Hi! This error means that the features of the interleaved datasets are not the same, and they have to be for interleaving. To fix it, make sure pubmed_dataset_streamed.features is equal to law_dataset_streamed.features before the interleave_datasets call.
Thanks @mariosasko for the suggestion. Wondering why this is not mentioned in the course! Nevertheless, how do I equate the features in both the datasets; can you give me the syntax? Thank you.
@mariosako. I am sorry, I am unable to try your suggestion because now I am encountering a value error while loading the dataset using the streaming option itself.
If one cannot see the list of the features of an IterableDataset then it’s difficult to know which features to drop.
Coincidentally, i can see the features of the pubmed_dataset_streamed.features.
You can not see the columns of law_dataset_streamed by calling .features method is because law_dataset_streamed is an iterable dataset object (because of streamed=True parameter in the load_dataset() statement) and to explore the elements of an Iterable Dataset we need to iterate over it. We can access the columns of our streamed dataset as follows as the generator yields a dictionary:
This helps and solves the problem. However, it looks like we shall first install zstandard before importing datasets library for everything to work correctly.

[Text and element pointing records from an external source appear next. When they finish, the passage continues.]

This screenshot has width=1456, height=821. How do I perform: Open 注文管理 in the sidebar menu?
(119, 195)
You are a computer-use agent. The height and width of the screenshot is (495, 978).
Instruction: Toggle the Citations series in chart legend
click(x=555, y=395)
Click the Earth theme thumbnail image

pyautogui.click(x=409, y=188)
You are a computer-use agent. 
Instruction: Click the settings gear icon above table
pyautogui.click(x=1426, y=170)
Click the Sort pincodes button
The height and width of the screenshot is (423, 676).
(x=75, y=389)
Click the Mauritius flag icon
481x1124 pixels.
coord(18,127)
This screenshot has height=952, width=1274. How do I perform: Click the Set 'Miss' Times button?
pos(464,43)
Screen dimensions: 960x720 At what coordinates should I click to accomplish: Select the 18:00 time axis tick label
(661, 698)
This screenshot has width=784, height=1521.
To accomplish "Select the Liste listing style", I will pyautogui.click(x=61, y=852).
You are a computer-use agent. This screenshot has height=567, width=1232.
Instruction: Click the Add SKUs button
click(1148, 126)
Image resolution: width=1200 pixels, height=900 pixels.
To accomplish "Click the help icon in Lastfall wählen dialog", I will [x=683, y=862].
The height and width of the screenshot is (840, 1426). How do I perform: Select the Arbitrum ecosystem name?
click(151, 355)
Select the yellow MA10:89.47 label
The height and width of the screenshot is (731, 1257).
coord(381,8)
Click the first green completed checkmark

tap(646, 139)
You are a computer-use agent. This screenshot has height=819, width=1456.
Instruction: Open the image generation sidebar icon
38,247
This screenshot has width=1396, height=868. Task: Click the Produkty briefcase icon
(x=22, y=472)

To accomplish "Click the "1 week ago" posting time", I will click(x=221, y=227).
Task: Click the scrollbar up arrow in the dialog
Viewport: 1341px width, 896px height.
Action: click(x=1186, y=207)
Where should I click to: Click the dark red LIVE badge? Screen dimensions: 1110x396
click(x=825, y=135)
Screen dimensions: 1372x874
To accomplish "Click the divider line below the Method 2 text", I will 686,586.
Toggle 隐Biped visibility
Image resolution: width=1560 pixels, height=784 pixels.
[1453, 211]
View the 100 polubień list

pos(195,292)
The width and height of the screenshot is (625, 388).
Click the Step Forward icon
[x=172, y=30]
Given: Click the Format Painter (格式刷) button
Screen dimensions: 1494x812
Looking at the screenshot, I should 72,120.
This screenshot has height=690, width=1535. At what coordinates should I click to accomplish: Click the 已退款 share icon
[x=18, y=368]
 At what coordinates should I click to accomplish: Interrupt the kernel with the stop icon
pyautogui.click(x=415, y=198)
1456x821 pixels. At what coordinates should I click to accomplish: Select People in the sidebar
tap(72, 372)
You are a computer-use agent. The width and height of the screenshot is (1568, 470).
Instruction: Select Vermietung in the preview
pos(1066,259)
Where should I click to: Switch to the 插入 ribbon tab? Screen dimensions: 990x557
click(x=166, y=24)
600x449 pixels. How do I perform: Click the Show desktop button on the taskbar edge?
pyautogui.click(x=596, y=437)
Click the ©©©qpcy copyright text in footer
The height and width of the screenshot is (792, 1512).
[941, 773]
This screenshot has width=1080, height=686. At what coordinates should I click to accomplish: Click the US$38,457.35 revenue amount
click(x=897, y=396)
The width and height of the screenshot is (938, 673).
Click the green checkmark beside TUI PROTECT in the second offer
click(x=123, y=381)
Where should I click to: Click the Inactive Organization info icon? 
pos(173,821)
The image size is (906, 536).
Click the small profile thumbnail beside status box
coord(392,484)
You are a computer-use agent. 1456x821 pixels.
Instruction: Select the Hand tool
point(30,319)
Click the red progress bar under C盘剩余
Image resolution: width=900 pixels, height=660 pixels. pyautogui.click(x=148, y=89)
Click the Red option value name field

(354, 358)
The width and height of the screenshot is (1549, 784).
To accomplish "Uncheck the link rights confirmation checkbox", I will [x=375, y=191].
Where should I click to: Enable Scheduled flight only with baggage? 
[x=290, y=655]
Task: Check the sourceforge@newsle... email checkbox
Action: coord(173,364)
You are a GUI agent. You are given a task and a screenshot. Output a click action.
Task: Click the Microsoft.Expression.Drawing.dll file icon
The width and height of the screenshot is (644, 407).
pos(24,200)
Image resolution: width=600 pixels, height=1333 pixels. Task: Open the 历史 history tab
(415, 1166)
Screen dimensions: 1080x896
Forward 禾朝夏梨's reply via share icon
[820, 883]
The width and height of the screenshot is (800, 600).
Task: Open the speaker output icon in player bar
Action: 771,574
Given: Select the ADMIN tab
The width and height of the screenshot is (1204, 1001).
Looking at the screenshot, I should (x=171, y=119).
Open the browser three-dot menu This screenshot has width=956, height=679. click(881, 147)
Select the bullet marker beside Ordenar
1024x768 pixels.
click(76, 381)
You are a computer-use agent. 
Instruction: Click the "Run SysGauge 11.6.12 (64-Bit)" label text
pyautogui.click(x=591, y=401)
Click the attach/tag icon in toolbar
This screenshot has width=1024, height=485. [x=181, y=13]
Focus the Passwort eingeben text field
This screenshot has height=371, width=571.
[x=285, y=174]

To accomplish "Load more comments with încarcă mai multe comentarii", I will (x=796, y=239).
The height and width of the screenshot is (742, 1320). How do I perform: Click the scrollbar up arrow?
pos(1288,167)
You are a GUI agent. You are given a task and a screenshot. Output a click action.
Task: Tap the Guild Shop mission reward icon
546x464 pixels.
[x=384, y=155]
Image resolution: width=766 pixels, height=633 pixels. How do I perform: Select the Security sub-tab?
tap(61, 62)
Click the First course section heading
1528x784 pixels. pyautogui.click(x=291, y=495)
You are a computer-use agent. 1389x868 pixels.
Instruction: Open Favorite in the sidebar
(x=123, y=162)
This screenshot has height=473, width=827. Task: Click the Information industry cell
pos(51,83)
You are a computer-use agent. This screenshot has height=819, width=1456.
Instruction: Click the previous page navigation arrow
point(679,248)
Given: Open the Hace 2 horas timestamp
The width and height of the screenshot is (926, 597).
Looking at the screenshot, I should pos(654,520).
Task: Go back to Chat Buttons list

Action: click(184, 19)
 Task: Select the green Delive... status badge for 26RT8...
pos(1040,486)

I can indeed see the features of the IterableDataset as i can see it for pubmed_dataset_streamed.features so i don’t understand why it shouldn’t work for law_dataset_streamed
Hi @Shamik! The former dataset has a loading script in which we can define its features in advance, but the latter doesn’t since it reads data from arbitrary local/remote files. Assuming all the rows have the same columns, you can call resolve_features() on it to fix this (otherwise, you can pass features to load_dataset to manually specify the features).